About half of the participants reported that they searched online “all the time” for trans-specific resources (53.8%) and for sexual health information (51.5%; Table 2). Logistic regression analyses (Table 3) showed that Hispanic/Latina participants were significantly less likely than African-American/Black participants to search online “all the time” for trans-specific resources (OR = 0.23, 95% CI [0.09, 0.58]) and for sexual health information (OR = 0.29, 95% CI [0.12, 0.73]).
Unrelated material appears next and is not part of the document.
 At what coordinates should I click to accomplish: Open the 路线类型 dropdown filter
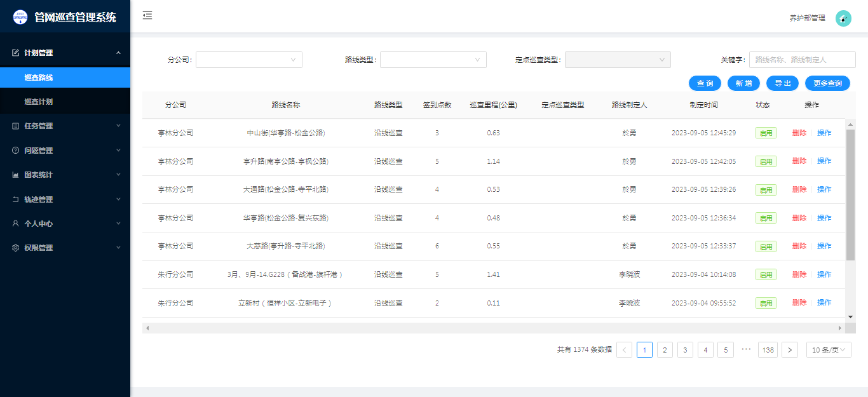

Participants who identified as multiracial/other also were less likely to search for sexual health information “all the time” (OR = 0.20, 95% CI [0.04, 0.99]) and trended towards a lower likelihood of searching for trans-specific resources. A higher income (≥ $500) in the past month was also associated with greater odds of searching “all the time” for trans-specific resources (OR = 2.67, 95% CI [1.13, 6.34) and for sexual health information (OR = 2.67, 95% CI [1.14, 6.26]).

Table 2.

Internet Search, HIV Care Continuum, and Technology Use for HIV Care

Characteristic N(%) or
Med(range, IQR)
Internet search for …
 Trans-specific resources 70a (53.8%)
 Sexual health information 67a (51.5%)
Engaged in HIV care 81 (62.3%)
Currently taking ART 63 (48.5%)
ART adherence (n = 63) 4 (1-6, 3-4)
VL status undetectable 45 (34.6%)
HIV care reminders
 Analogb 70 (53.8%)
 Digitalc 51 (39.2%)
ART medication reminders (n = 63)
 Analogb 40 (63.5%)
 Digitalc 23 (36.5%)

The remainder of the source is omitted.